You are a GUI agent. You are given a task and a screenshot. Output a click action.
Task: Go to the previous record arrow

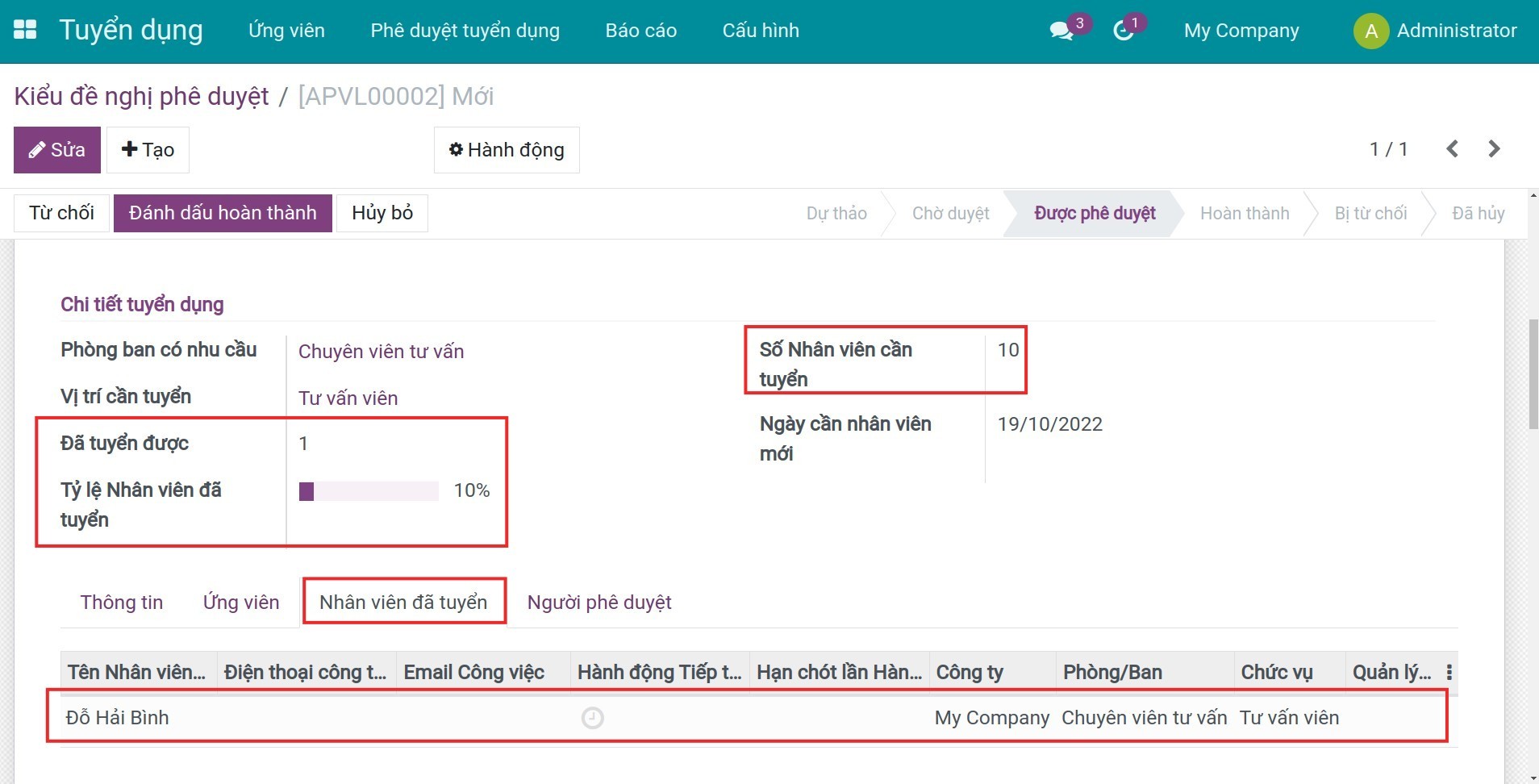1452,149
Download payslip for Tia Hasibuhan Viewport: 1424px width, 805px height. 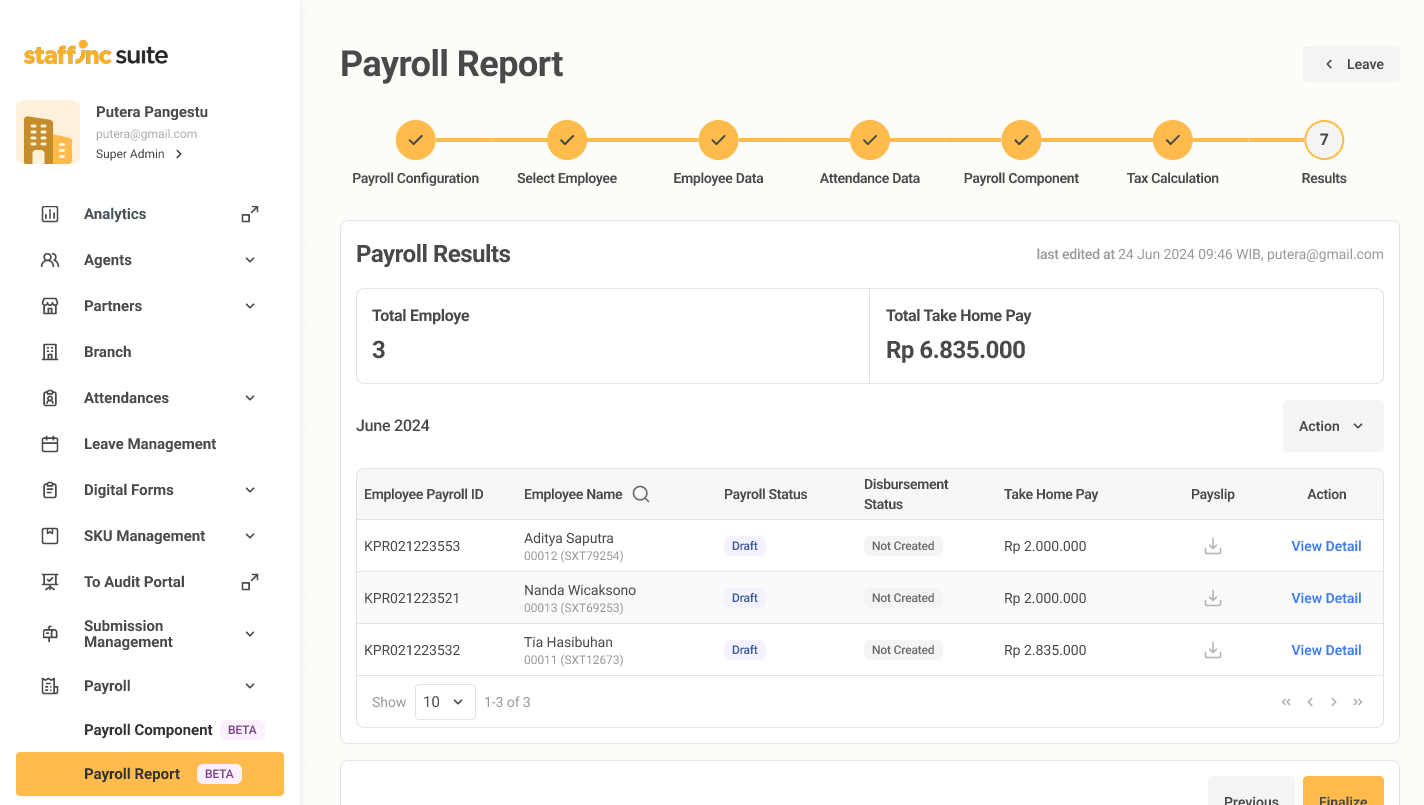pyautogui.click(x=1213, y=650)
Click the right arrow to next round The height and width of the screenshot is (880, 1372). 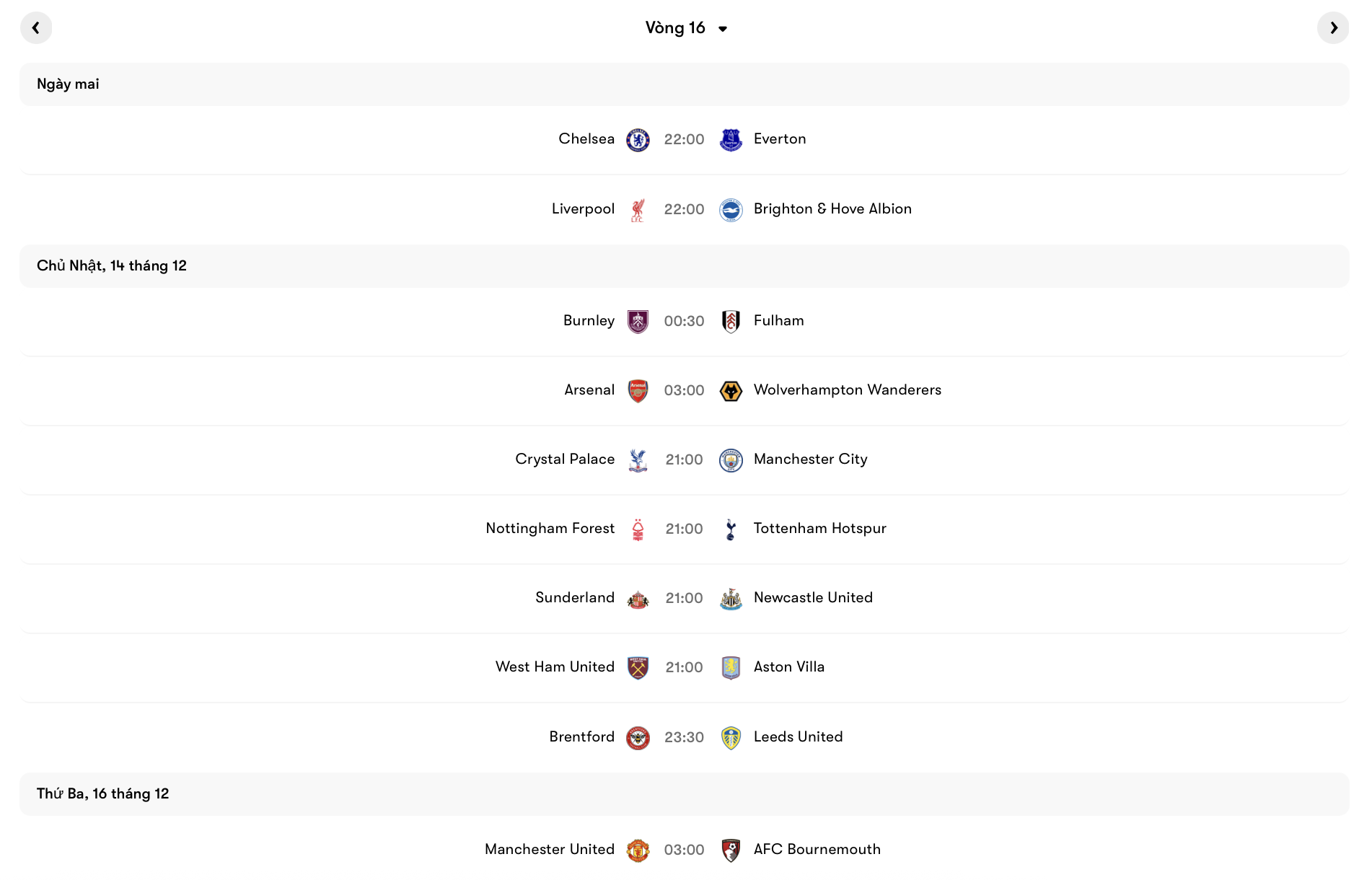[x=1334, y=27]
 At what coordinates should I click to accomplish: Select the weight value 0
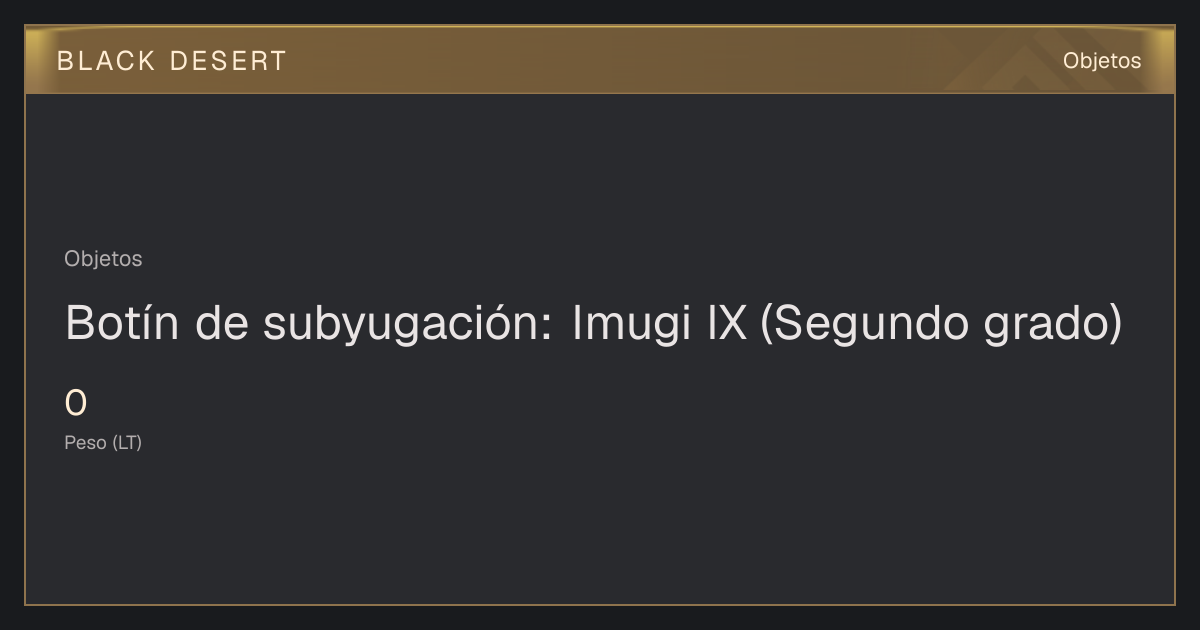76,404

### Your task
Would you please print only the lines running from the one with "At what coordinates" to the final line of the entries above, exactly as written and without pictures?

### Written solution
 At what coordinates should I click to accomplish: Select the weight value 0
76,404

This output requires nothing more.